• Directions
The expected output is an exact copy of the lines from the one containing "Task: Tick зачислении при внесении через ПТС" to the final line below, minus any pictures.

[[ Material to process open ]]

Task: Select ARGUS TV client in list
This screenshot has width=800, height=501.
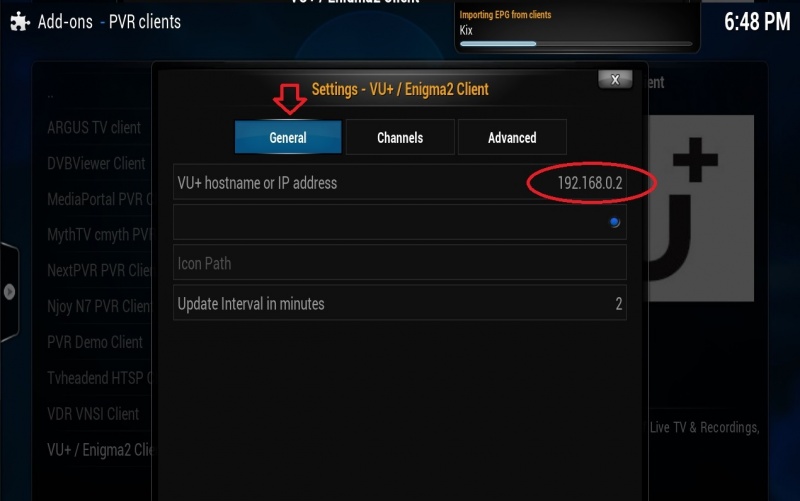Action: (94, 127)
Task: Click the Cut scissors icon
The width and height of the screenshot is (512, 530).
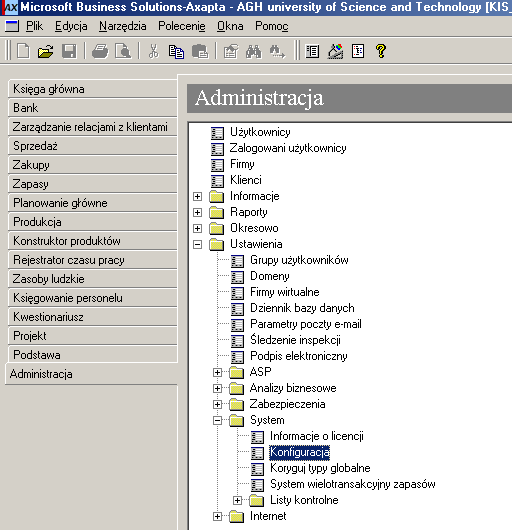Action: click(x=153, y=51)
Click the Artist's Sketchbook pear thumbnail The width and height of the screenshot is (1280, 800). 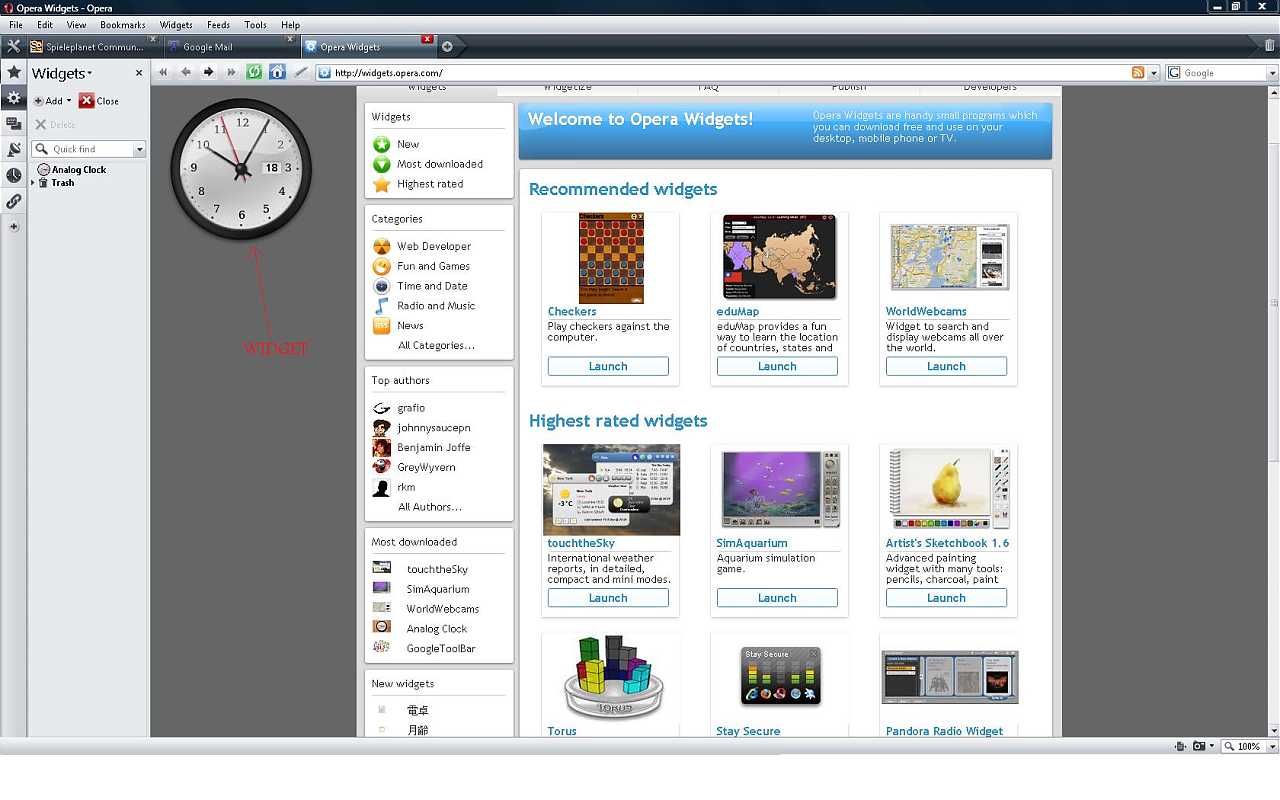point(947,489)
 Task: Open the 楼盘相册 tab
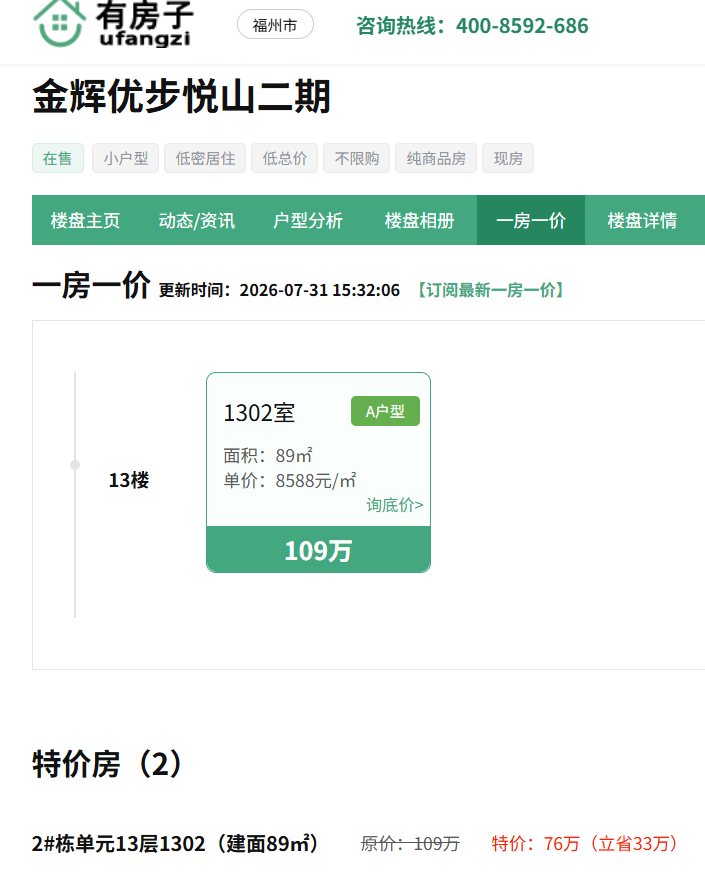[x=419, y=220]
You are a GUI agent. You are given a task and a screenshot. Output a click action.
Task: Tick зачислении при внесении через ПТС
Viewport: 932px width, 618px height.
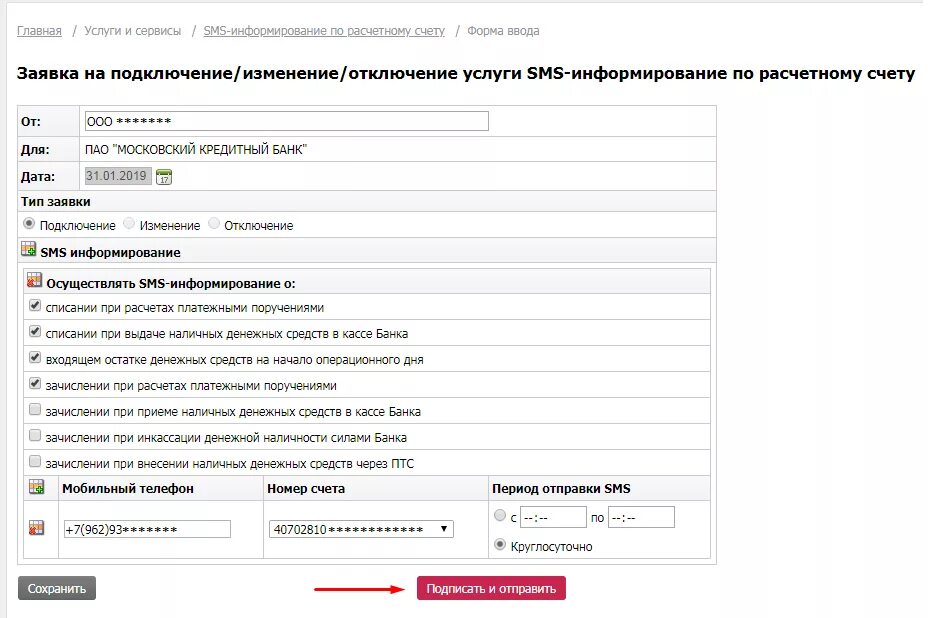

[[ Material to process closed ]]

• Answer box
Task: Tick зачислении при внесении через ПТС
Viewport: 932px width, 618px height.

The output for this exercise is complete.